Jazz and Traffic #1: The Jazz Bus

[Rob Thompson, the driver of the Jazz Bus, grooves to Horace Silver as he drives U students across campus.]

I'm a big fan of jazz music, and I'm struck once in a while about the parallels between the organized chaos of jazz music and the organized chaos of streets and traffic.

This great story in the Minnesota Daily about the "Jazz Bus" reminded me of that recently. The U of Mn runs a bunch of local buses that go back and forth from the Saint Paul to the Minneapolis campus, along the school's dedicated transitway. The buses are pretty straight forward, and free of charge, but there's one of the buses that's special. It's the jazz bus, and I'll let Matt Brickweg describe it:

I had never ridden on the Jazz Man’s bus before, but I had heard about it from multiple people. It turns out he has a long track record of credibility built up with students. He uses the music he plays to connect with his “captive audience” of passengers. I had heard from friends that he was so into jazz that he’s going to start a jazz radio station when he retires.

Even with this forewarning, I was still taken aback when I hopped on the Jazz Man’s bus. Numerous times he said goodbye to passengers and then gave them a courtesy honk as they walked away.

As I was sitting on the bus, the music stopped. The Jazz Man turned around, looked back at us passengers and said “Who’s feelin’ some B.B. King?” Smiles and nods ensued.

I have been lucky enough to find myself on it a few times, and since I love jazz, I always consider it to be a stroke of great fortune, like finding a golden ticket, or coming across an old friend randomly on the street.

The other day I was on there and the jazz bus guy was spinning some sweet hard bop. It was this driving, upbeat, blues-y piano stuff. When I asked him about it, he told me it was the Horace Silver Quintet, and that I should get the two great Silver albums, "Blowing the Blues Away" and "A Prescription for the Blues". They're both great albums, and as I rode down Washington Avenue, I was enchanted by the transit-jazz potential.

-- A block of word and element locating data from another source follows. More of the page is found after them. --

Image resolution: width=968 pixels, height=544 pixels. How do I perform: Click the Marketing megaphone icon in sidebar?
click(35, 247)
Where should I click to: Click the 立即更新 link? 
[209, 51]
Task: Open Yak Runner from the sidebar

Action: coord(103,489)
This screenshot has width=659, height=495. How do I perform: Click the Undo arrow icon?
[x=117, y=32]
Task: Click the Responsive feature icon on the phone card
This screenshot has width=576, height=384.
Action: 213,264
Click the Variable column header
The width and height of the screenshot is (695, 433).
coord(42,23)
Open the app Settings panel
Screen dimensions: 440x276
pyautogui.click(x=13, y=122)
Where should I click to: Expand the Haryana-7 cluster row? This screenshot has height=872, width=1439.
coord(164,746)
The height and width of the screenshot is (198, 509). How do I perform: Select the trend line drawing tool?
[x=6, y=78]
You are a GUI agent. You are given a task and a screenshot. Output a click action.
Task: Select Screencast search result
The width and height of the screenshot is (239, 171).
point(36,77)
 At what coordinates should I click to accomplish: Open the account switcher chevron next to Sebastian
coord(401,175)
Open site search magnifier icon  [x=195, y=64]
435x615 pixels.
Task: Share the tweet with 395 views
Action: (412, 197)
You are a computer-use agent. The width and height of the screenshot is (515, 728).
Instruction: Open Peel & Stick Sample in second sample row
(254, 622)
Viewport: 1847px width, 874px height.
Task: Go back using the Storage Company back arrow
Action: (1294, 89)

What if all buses had drivers who were DJ's, and who spun music to match the traffic patterns? On evening rides, you'd have cool, mellow music. When it was raining, you'd put on something melancholy. During rush hour, you'd blast some up-tempo be-bop. Mornings would be for brass instruments.

And then particular buses would match particular genres, so that you'd take the bus line that fitted your particular tastes. You'd move to the jazz neighborhood, or the folk neighborhood, and the buses there would match your taste in music.

I was talking with a friend of mine a while back about the greatness of the jazz bus, and he told me that he'd memorized the jazz bus driver's schedule. He'd wait until he knew that the Jazz Bus was going to make its run, and then intentionally head to the curb and try and find it.

I think this idea has endless possibilities!